Aleksandra is happy with all the demand. She is also happy that she is now completely independent and no longer has to rely on anyone. In fact, she already has a number of employees. Some of them come also from Ukraine, others just from the region. One has even opened a bakery in Rotterdam that is supplied from Amsterdam.

It’s time for the next step. Aleksandra’s Bakery will be renamed The Bakery Group. The new logo:

Now making a logo is fun, but there’s a lot more about it. By now there are quite a few systems in place. She uses Salesforce for resource planning and finance, she has a customer relationship management system, a website and a cloud application for recipes. Systems that need to grow with the size of the bakery. And all those systems also need to integrate well with each other and with the suppliers’ systems.

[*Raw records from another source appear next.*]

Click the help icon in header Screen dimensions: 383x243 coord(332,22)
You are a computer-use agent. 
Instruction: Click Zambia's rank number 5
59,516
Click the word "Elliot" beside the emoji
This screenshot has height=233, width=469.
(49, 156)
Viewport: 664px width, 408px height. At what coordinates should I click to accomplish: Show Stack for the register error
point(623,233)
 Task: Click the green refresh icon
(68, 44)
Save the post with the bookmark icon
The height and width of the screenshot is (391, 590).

Slowly, a successful bakery with a professional way of working is emerging.

The bakery

The input is still “ingredients” and the output is “cakes,” only now not for one neighbor, but for thousands of “neighbors”… Before the cakes roll off the assembly line, however, a bakery must first be in place. Premises had to be rented and a loan taken out to buy machinery.

Aleksandra has engaged an architect. With him she talks about the building, the layout of the bakery, the machines that produce the cakes, a docking platform for trucks and the office. She would also like a relaxation area and a kitchenette with healthy food. It can’t be a celebration every day!

A big dream, a big investment. Both Aleksandra and the architect she hired want the best possible result. But the budget and ultimate efficiency must not be lost out of sight. At the bottom line, there is still something to be earned.

The architect

The role of an architect is to bring together the desires of the client, builders and materials. The Order of Architects states:

In practice, the role of the architect is not limited to drawing up plans, necessary for applying for the permit, and checking the works carried out. It also includes practical guidance throughout the construction process based on the specifically agreed architectural brief.

Big data integration projects have the same requirements to be successful. For this, requirements, design and architecture are very important. After all, you can buy integration software components, but this does not guarantee that they will meet the organization’s requirements and needs. If these things are not in order, rather the opposite…

Requirements

An integration architect is responsible for the integration layer. This layer consists of the integration platform (the factory) on the one hand, and the integrations themselves (the products that roll off the assembly line) on the other. For the latter, solution architects are sometimes used to hoe focus on achieving a specific solution. The integration architect also works closely with the enterprise architect, who again looks organization-wide. In smaller organizations, this may be one and the same person.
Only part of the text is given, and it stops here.